What is being asked →
Please say whether each statement below agrees with the abduction case text that follows, answering yes or no and quoting the exact words of the text that decide it.
1. The new complaint was presented on the 16th day of January, 1922.
2. At his arraignment the defendant pleaded guilty.
3. The lower court ordered the defendant to "dotar" Matilde Abello in the sum of P12,000.

Text to read →
§

It appearing from the complaining and principal witness, Matilde Abello, that the abduction committed by the accused was effected against her will; taking into account her majority, her mental state which was shown here and her physical development, as observed by the court at the time of giving her testimony; and above all, her attitude, demeanor and manners;

Considering that abduction against the will of the offended party is much graver than abduction with consent;

The court, making use of the powers granted it by article 37 of General Orders No. 58, orders that the information presented be dismissed and the prosecuting officer present another information for abduction against the will of the offended party, and that the accused be arrested unless he gives a bond for P12,000.

So ordered.

On the 16th day of January, 1922, the prosecuting attorney of said province, in accordance with the direction of the judge in the order above quoted, presented a new complaint against the defendant, which alleged:

That on or about the 1st day of November, 1921, in the municipality of Romblon, Province of Romblon, P.I., the above named accused did willfully, unlawfully, and criminally with violence and against the will of Matilde Abello, with unchaste designs, abduct and take her, a maiden 14 years old, away from the house of Sebastian Felices where her father Nicasio Abello had left her as a servant.

Contrary to law.

Upon that complaint the defendant was duly arraigned on the 18th day of January 1922, and pleaded not guilty. On the same day the cause was brought on for trial. At the beginning of the trial, and after having pleaded not guilty, the defendant interposed the special defense of former jeopardy, alleging that he had been placed in jeopardy under a former complaint for the same offense, and asked that he present complaint be dismissed for that reason. The lower court denied the motion of the defendant and set the cause down for trail on the 19th day of January. At the close of the trial, and after hearing and considering the evidence adduced, the lower court found the defendant guilty of the crime charged in the complaint and sentenced him to be imprisoned for a period for seventeen years, four months and one day of reclusion temporal and to "dotar" the offended person, Matilde Abello, in the sum of P1,000, and to recognize the child if any should be born by virtue of the illicit relation, and to pay the costs. From that sentence the defendant appealed. In this court the appellant contends that the lower court committed the following errors:

(1) In finding the defendant guilty of the crime of abduction committed against the will of the supposed offended person; and

(2) In not sustaining the defense of double jeopardy.

§

Entries shown →
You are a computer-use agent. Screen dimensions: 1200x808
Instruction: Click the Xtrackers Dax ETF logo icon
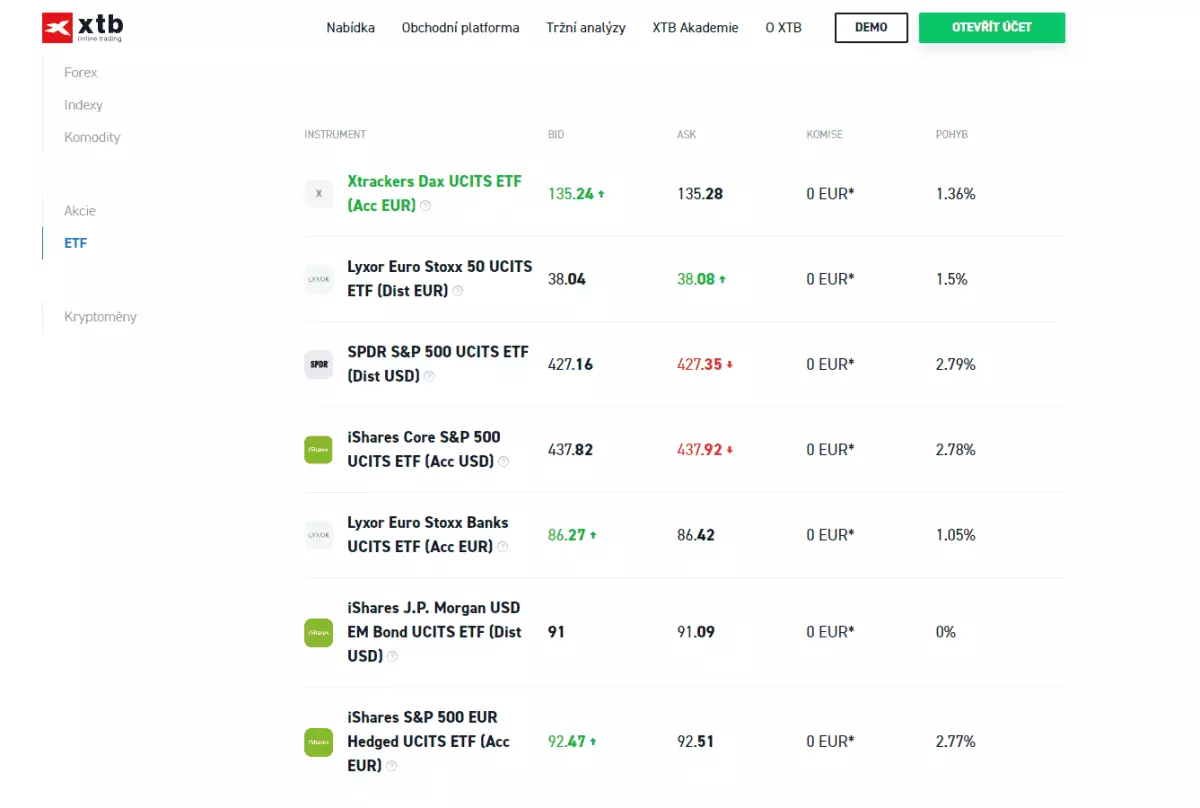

§

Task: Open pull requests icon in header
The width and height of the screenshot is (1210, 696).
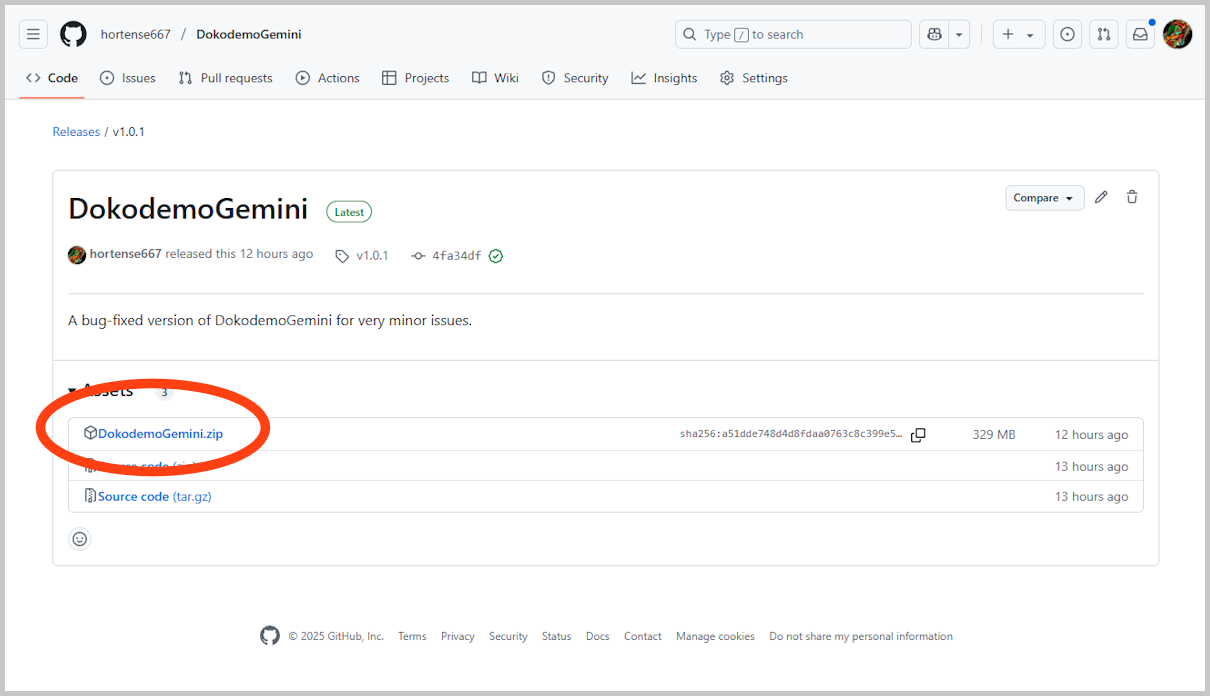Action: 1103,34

§

Solution to this task →
1. Yes: "On the 16th day of January, 1922, the prosecuting attorney of said province, in accordance with the direction of the judge in the order above quoted, presented a new complaint against the defendant"
2. No: "the defendant was duly arraigned on the 18th day of January 1922, and pleaded not guilty"
3. No: "to "dotar" the offended person, Matilde Abello, in the sum of P1,000"